Passage for review:
**********
Officials have yet to complete work including basic risk analyses on about 80 percent of abandoned mining sites on federal lands. Most are controlled by the Bureau of Land Management, which under Trump is seeking to consolidate mine cleanups with another program and cut their combined 2019 spending from $35 million to $13 million.
Problems at some sites are intractable.
• In eastern Oklahoma’s Tar Creek mining district, waterways are devoid of life and elevated lead levels persist in the blood of children despite a two-decade effort to clean up lead and zinc mines. More than $300 million has been committed since 1983, but only a small fraction of the impacted land has been reclaimed and contaminated water continues to flow.
• At northern California’s Iron Mountain Mine, cleanup teams battle to contain highly acidic water that percolates through a former copper and zinc mine and drains into a Sacramento River tributary. The mine discharged six tons of toxic sludge daily before an EPA cleanup. Authorities now spend $5 million a year to remove poisonous sludge that had caused massive • In Colorado’s San Juan Mountains, site of the Gold King blowout, some 400 abandoned or inactive mine sites contribute an estimated 15 million gallons of acid mine drainage per day.
This landscape of polluted sites occurred under mining industry rules largely unchanged since the 1872 Mining Act.
State and federal laws in recent decades have held companies more accountable than in the past, but critics say huge loopholes all but ensure that some of today’s mines will foul waterways or require perpetual cleanups.
To avoid a catastrophe like Gold King, EPA officials now require advance approval for work on many mining sites. But they acknowledge they’re only dealing with a small portion of the problem.
**********
Data for analysis:
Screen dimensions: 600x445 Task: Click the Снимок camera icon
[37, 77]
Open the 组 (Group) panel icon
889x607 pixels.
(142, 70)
**********
Answer these questions from the passage on abandoned mines:
1. On about what percentage of abandoned mining sites on federal lands have officials yet to complete basic risk analyses?
2. How much money has been committed to the Tar Creek mining district since 1983?
3. Since what law have mining industry rules remained largely unchanged?
The lines have no connection to the passage on abandoned mines.

1. About 80 percent.
2. More than $300 million.
3. The 1872 Mining Act.